═══ Information shown ═══

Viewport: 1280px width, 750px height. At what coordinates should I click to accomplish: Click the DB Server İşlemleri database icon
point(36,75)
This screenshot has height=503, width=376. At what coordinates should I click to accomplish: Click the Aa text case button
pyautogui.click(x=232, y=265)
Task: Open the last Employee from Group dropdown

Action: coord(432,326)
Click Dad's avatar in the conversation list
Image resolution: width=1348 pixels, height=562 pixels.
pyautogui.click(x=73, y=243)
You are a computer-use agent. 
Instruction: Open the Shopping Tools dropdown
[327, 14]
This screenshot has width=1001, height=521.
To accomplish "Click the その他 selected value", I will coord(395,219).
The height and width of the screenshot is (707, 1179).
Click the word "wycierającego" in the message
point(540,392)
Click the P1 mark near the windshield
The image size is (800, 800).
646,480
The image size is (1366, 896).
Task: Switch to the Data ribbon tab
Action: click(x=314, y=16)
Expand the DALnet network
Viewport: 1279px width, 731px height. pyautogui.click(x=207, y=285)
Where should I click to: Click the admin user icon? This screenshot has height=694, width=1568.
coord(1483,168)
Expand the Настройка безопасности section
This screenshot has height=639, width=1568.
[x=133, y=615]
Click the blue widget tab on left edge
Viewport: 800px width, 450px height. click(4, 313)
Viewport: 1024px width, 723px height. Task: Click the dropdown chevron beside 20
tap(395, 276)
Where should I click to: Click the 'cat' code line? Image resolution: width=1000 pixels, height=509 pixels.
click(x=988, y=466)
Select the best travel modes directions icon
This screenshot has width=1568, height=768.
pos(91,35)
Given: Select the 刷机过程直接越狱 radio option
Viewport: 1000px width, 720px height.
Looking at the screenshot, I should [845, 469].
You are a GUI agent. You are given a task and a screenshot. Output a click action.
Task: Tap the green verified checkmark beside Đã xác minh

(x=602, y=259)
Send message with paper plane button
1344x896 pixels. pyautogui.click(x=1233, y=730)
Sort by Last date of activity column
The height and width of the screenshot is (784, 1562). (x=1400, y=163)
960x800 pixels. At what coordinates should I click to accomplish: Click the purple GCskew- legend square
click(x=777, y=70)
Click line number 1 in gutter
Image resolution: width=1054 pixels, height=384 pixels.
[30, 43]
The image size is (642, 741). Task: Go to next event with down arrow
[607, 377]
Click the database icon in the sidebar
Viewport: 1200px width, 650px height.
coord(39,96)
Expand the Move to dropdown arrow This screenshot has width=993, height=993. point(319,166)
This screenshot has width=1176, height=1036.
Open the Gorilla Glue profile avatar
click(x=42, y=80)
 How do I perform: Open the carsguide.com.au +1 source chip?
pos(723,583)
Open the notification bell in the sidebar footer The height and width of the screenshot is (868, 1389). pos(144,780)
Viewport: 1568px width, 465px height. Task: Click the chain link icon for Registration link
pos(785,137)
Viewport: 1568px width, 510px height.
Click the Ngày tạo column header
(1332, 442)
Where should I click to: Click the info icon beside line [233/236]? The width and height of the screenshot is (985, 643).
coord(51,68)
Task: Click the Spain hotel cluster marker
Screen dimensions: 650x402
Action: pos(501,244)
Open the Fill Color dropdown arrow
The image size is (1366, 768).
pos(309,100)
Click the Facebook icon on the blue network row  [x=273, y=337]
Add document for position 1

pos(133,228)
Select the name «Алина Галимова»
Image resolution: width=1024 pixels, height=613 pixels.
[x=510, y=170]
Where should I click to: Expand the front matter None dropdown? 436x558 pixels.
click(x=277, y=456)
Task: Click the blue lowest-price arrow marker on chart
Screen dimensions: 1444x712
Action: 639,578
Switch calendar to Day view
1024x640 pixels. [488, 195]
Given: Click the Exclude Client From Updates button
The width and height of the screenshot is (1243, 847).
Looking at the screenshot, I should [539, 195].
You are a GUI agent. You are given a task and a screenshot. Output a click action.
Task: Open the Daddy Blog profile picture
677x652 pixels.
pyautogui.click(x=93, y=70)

═══

What to do: Whenever the string "sidebar" turns up in a line of the material, that line counts; say how many such lines there are, giving the number only.

Exercise solution: 2